Document section

=======

Ghost Cities
- Author: Siang Lu
- Language: English
- Genre: Literary novel
- Publisher: University of Queensland Press
- Publication date: May 2024
- Publication place: Australia
- Media type: Print
- Pages: 304 pp.
- Awards: 2025 Miles Franklin Award, winner
- ISBN: 9780702268496

= Ghost Cities =

2024 novel by Australian author Siang Lu

Ghost Cities is a 2024 novel by the Australian author Siang Lu.

It was the winner of the 2025 Miles Franklin Award.

==Synopsis==
The novel is told in two narrative streams. The first involves a young man named Xiang Lu who lives in Sydney. He loses his job as a translator at the Chinese Consulate; he had been using Google Translate for his work, and can't speak the language. The second is set some centuries earlier and revolves around a mythical emperor working to ensure his empire and his legacy. The two threads are tied together via an unfinished book, Death of a Pagoda. The book is commissioned and then condemned by the ancient emporer, while Xiang Lu becomes involved with a film adaptation of the book.

=======

Data shown
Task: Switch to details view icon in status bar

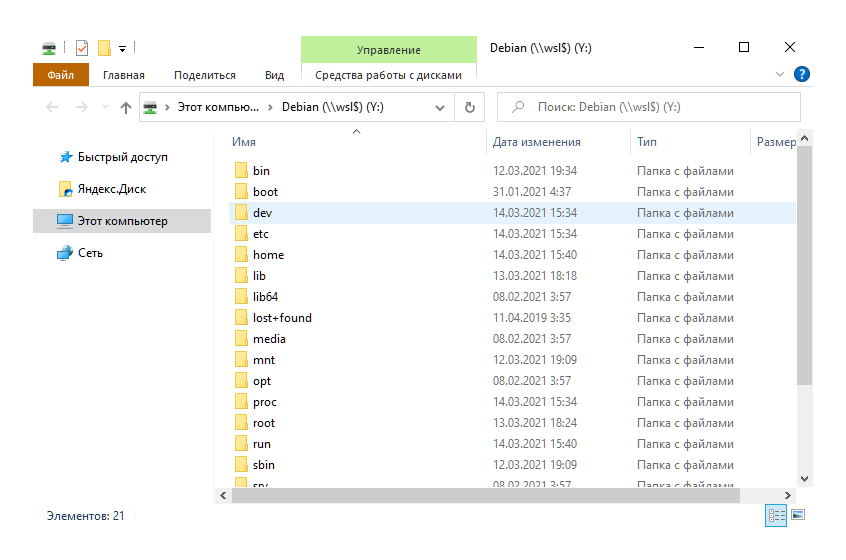Action: pyautogui.click(x=776, y=515)
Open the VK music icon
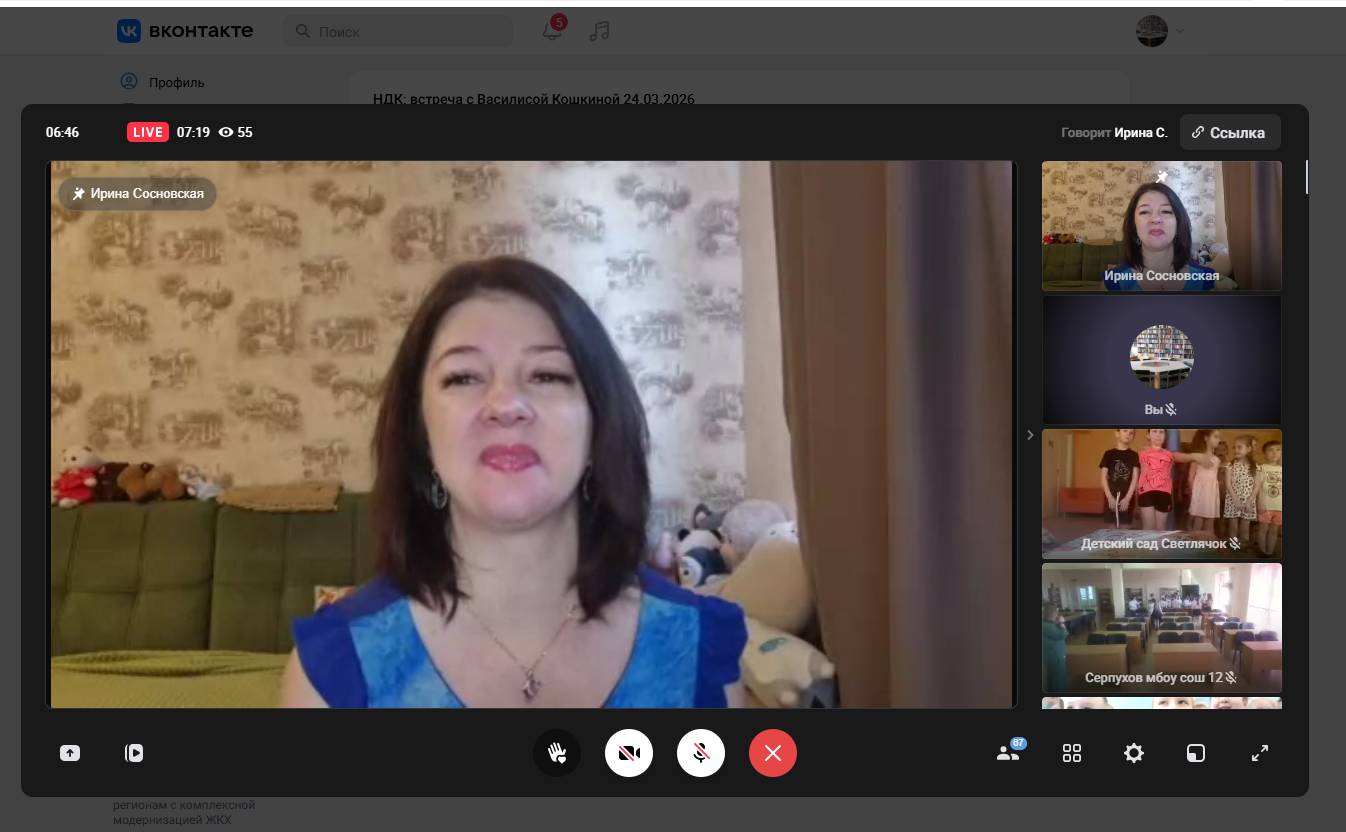This screenshot has width=1346, height=832. coord(599,31)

=======

Given task A
Please summarize the Ghost Cities article in two sentences.
Given task B
According to the Ghost Cities article, which book links the novel's two narrative threads?

Written solution A
Ghost Cities is a 2024 novel by the Australian author Siang Lu that won the 2025 Miles Franklin Award. It follows two narrative streams, one about Xiang Lu, a young Sydney man who loses his translator job at the Chinese Consulate, and one about a mythical emperor centuries earlier, tied together by an unfinished book called Death of a Pagoda.

Written solution B
An unfinished book, Death of a Pagoda.